• [WHAT THIS TASK INVOLVES]: Copy out word for word the portion of the inclined-plane magnetism problem starting at "The correct option" and ending at "the inclined plane.".

Question

A conducting rod of length $l$ and mass $m$ is moving down a smooth inclined plane of inclination $\theta$ with constant velocity $v$. A current $I$ is flowing in the conductor in a direction perpendicular to the paper inwards. A vertically upward magnetic field $\overrightarrow{B}$ exists in space. Then, magnitude of magnetic field $\overrightarrow{B}$ is

• A. $\frac{mg}{Il}\sin \theta$
• B. $\frac{mg}{Il}\tan \theta$
• C. $\frac{mg\cos \theta }{Il}$
• D. $\frac{mg}{Il\sin \theta }$

Answer 1

The correct option is B $\frac{mg}{Il}\tan \theta$

Let $F_m$ be the force on the current carrying conductor due to magnetic field.
Let us understand the direction of this force with the help of cartesian coordinate system

$mg$ also acts on the rod in downward direction.
The components of $mg$ and $F_m$ along the inclined plane can be shown as below:
As the rod is moving with constant velocity along the inclined plane.
We can say, $mgsin\theta =F_{m}cos\theta$
$⟹mgsin\theta =BILcos\theta$
$\therefore B=\frac{mgtan\theta }{IL}$

• [PROVIDED DATA]:
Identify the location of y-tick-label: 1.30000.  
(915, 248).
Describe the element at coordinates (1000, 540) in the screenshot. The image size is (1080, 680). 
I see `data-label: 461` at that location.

• [YOUR SOLUTION]:
The correct option is B $\frac{mg}{Il}\tan \theta$

Let $F_m$ be the force on the current carrying conductor due to magnetic field.
Let us understand the direction of this force with the help of cartesian coordinate system

$mg$ also acts on the rod in downward direction.
The components of $mg$ and $F_m$ along the inclined plane can be shown as below:
As the rod is moving with constant velocity along the inclined plane.